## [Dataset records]

****

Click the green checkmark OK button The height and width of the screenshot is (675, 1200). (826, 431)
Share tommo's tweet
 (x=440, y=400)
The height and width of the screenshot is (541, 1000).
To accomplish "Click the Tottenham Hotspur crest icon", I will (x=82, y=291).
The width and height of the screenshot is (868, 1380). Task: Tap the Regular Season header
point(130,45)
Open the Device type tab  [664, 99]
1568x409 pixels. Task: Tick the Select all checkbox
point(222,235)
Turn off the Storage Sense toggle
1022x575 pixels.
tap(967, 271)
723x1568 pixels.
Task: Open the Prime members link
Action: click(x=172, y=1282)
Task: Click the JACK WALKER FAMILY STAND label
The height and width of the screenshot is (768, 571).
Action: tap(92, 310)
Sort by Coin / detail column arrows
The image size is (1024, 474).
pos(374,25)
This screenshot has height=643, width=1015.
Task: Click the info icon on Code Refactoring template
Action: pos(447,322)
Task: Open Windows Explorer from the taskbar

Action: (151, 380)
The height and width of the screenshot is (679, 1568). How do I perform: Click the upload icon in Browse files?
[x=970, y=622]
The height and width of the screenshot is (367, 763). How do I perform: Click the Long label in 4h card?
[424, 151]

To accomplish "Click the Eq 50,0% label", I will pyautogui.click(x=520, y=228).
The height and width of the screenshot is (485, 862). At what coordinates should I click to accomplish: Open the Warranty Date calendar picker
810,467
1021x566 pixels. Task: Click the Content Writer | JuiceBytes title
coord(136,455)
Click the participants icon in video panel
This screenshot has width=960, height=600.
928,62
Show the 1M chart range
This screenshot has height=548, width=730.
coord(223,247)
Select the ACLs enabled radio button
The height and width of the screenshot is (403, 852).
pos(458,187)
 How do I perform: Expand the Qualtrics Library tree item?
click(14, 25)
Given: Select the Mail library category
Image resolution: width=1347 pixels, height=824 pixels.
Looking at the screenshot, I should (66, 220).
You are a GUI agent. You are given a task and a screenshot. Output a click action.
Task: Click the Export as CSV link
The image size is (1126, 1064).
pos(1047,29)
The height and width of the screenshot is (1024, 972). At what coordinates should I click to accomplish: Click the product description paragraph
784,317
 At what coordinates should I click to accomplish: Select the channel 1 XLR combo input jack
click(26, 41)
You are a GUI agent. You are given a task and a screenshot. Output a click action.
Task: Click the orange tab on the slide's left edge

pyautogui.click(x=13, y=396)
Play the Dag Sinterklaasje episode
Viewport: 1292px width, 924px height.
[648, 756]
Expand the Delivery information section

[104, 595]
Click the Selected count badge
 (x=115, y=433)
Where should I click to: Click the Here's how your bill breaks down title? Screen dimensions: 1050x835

****

## [Exercise instructions]
Write every line of the entries again, word for word.

## [Expected output]
Click the green checkmark OK button The height and width of the screenshot is (675, 1200). (826, 431)
Share tommo's tweet
 (x=440, y=400)
The height and width of the screenshot is (541, 1000).
To accomplish "Click the Tottenham Hotspur crest icon", I will (x=82, y=291).
The width and height of the screenshot is (868, 1380). Task: Tap the Regular Season header
point(130,45)
Open the Device type tab  [664, 99]
1568x409 pixels. Task: Tick the Select all checkbox
point(222,235)
Turn off the Storage Sense toggle
1022x575 pixels.
tap(967, 271)
723x1568 pixels.
Task: Open the Prime members link
Action: click(x=172, y=1282)
Task: Click the JACK WALKER FAMILY STAND label
The height and width of the screenshot is (768, 571).
Action: tap(92, 310)
Sort by Coin / detail column arrows
The image size is (1024, 474).
pos(374,25)
This screenshot has height=643, width=1015.
Task: Click the info icon on Code Refactoring template
Action: pos(447,322)
Task: Open Windows Explorer from the taskbar

Action: (151, 380)
The height and width of the screenshot is (679, 1568). How do I perform: Click the upload icon in Browse files?
[x=970, y=622]
The height and width of the screenshot is (367, 763). How do I perform: Click the Long label in 4h card?
[424, 151]

To accomplish "Click the Eq 50,0% label", I will pyautogui.click(x=520, y=228).
The height and width of the screenshot is (485, 862). At what coordinates should I click to accomplish: Open the Warranty Date calendar picker
810,467
1021x566 pixels. Task: Click the Content Writer | JuiceBytes title
coord(136,455)
Click the participants icon in video panel
This screenshot has width=960, height=600.
928,62
Show the 1M chart range
This screenshot has height=548, width=730.
coord(223,247)
Select the ACLs enabled radio button
The height and width of the screenshot is (403, 852).
pos(458,187)
 How do I perform: Expand the Qualtrics Library tree item?
click(14, 25)
Given: Select the Mail library category
Image resolution: width=1347 pixels, height=824 pixels.
Looking at the screenshot, I should (66, 220).
You are a GUI agent. You are given a task and a screenshot. Output a click action.
Task: Click the Export as CSV link
The image size is (1126, 1064).
pos(1047,29)
The height and width of the screenshot is (1024, 972). At what coordinates should I click to accomplish: Click the product description paragraph
784,317
 At what coordinates should I click to accomplish: Select the channel 1 XLR combo input jack
click(26, 41)
You are a GUI agent. You are given a task and a screenshot. Output a click action.
Task: Click the orange tab on the slide's left edge

pyautogui.click(x=13, y=396)
Play the Dag Sinterklaasje episode
Viewport: 1292px width, 924px height.
[648, 756]
Expand the Delivery information section

[104, 595]
Click the Selected count badge
 (x=115, y=433)
Where should I click to: Click the Here's how your bill breaks down title? Screen dimensions: 1050x835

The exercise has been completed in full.